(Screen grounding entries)
□ □ □
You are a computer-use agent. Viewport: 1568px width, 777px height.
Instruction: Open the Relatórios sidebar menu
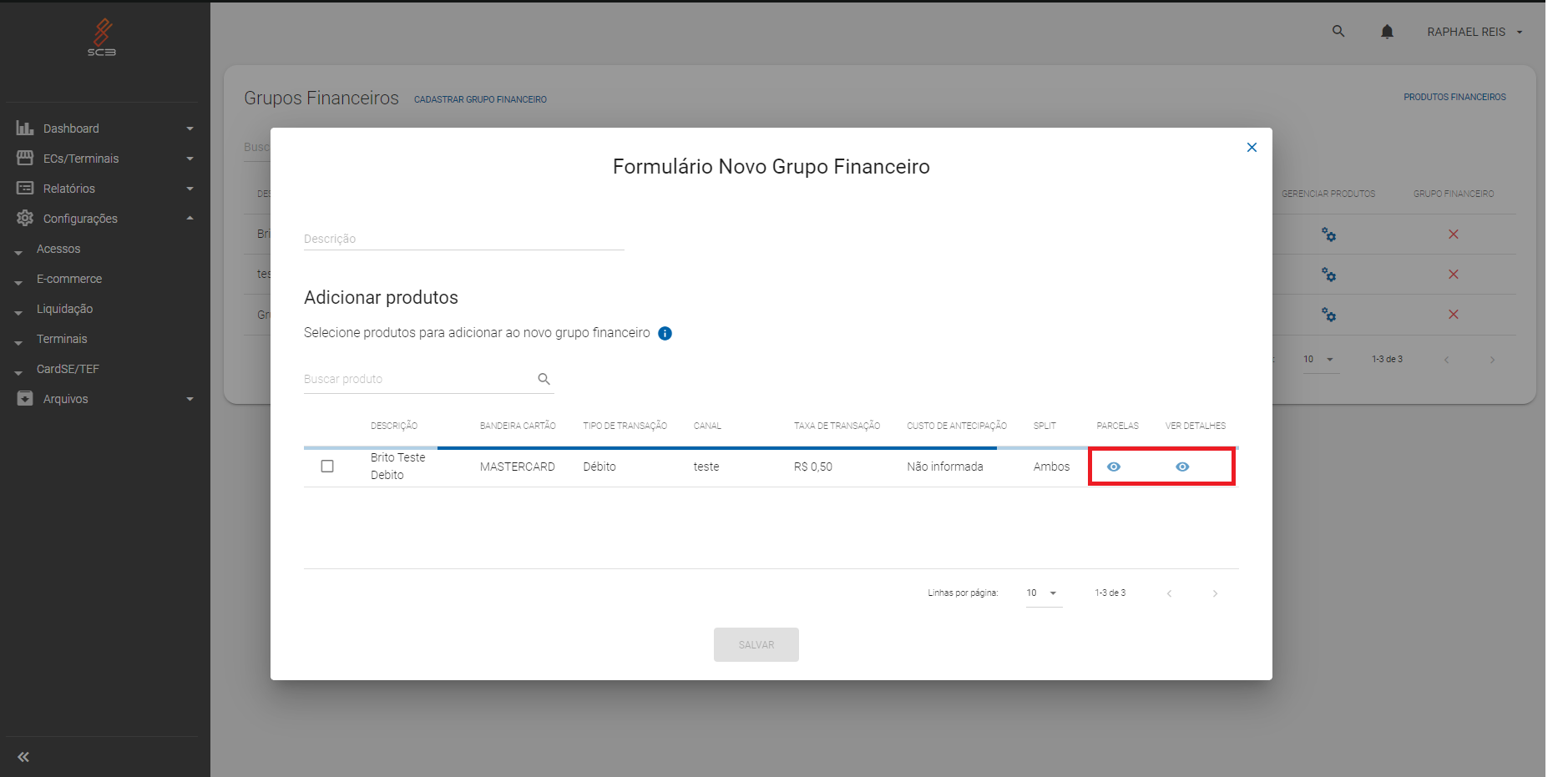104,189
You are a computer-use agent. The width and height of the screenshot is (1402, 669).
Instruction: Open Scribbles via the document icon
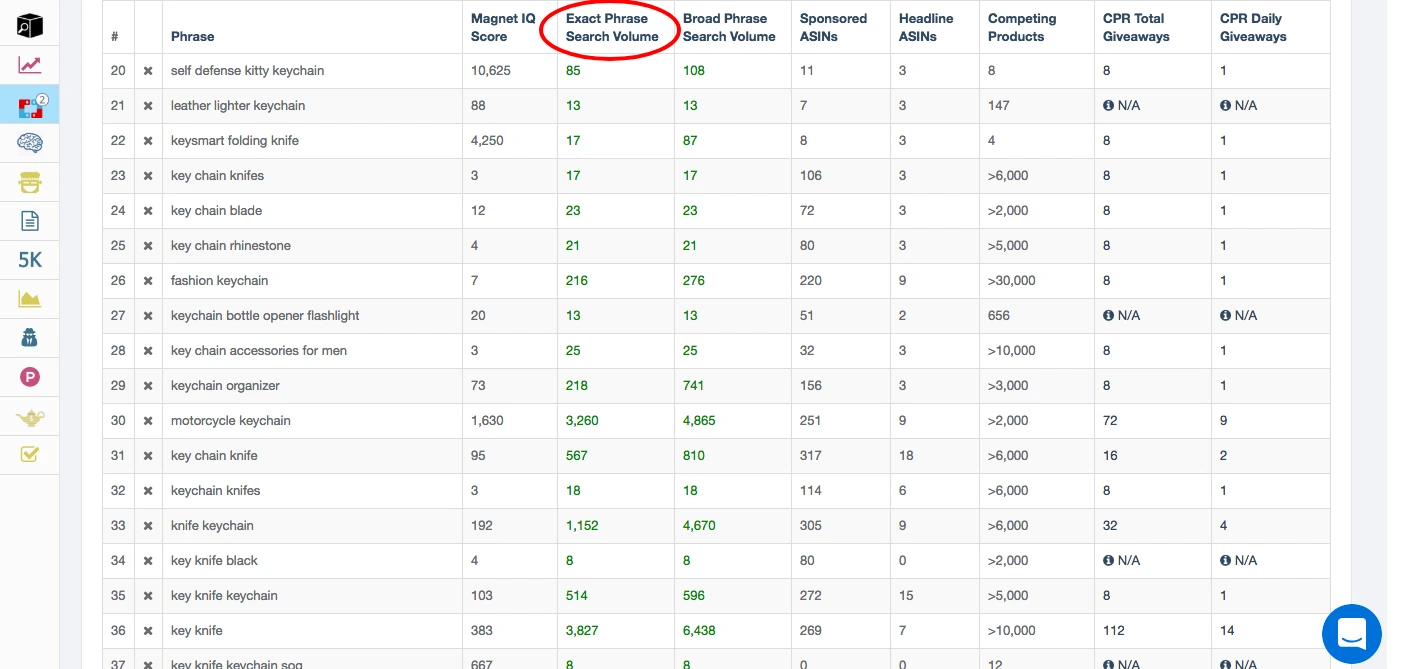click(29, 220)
□ □ □
◆ **GIVEN REQUEST**
Put all the entries above into a two-column CSV with the columns entry_text and answer, one row per entry. Place each entry's text and its answer in separate quoted fields, replace line breaks with spaces, and leave the pictures out.

◆ **TASK OUTPUT**
entry_text,answer
"You are a computer-use agent. Viewport: 1568px width, 777px height. Instruction: Open the Relatórios sidebar menu","104,189"
"You are a computer-use agent. The width and height of the screenshot is (1402, 669). Instruction: Open Scribbles via the document icon","click(29, 220)"